- _Stated goal_
Locate every line of the data below that contains the string "marker", and copy each of those lines.

[Data for pointing to text and elements]
════
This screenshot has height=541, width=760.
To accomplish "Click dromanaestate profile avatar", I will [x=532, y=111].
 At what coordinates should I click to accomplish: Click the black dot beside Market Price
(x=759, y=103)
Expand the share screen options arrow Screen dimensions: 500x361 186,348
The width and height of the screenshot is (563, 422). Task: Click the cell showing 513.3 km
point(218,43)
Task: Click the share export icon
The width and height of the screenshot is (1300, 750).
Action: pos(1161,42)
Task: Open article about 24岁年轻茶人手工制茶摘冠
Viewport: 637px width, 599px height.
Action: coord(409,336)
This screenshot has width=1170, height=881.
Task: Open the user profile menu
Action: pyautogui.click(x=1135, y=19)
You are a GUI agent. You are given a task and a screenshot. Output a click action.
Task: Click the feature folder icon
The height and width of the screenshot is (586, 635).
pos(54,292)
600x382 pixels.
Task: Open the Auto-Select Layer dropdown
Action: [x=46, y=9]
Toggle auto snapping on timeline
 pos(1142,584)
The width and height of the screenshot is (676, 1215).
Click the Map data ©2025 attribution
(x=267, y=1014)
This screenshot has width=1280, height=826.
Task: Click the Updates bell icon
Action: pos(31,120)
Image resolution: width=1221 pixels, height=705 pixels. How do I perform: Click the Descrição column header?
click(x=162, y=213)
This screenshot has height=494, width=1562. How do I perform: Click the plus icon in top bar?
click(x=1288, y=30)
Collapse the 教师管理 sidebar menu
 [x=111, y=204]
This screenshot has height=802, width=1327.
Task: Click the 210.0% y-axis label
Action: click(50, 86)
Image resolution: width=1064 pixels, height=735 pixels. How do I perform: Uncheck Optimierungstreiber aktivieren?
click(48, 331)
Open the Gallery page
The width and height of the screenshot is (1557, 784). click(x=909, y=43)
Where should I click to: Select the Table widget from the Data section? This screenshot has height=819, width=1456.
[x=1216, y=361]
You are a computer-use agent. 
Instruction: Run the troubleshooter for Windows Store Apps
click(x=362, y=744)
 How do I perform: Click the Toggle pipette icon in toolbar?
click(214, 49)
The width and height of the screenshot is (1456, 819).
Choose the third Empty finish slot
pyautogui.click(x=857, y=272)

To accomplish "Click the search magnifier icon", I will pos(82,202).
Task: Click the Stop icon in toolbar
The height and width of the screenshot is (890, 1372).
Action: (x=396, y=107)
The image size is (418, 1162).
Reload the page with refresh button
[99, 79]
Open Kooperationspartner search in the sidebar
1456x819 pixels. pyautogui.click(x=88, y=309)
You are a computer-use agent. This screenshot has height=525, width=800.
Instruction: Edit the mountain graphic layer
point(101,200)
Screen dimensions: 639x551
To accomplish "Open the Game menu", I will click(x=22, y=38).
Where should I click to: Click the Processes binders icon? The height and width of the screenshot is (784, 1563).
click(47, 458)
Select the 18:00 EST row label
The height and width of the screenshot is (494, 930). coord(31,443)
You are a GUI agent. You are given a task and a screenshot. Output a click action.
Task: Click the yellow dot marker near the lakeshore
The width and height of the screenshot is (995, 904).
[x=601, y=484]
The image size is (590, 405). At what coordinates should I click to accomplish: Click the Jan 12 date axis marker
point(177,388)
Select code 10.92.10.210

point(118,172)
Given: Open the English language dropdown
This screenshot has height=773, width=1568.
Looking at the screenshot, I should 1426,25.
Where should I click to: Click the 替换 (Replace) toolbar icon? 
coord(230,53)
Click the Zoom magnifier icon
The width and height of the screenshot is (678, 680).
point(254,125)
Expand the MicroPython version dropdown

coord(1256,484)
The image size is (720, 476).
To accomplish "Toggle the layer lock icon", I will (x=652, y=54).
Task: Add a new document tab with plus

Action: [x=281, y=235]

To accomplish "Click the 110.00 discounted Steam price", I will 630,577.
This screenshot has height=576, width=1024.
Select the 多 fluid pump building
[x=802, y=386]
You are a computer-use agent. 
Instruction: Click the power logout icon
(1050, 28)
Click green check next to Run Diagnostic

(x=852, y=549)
════
- _Full answer_
Task: Click the yellow dot marker near the lakeshore
The image size is (590, 405). At what coordinates should I click to accomplish: Click the Jan 12 date axis marker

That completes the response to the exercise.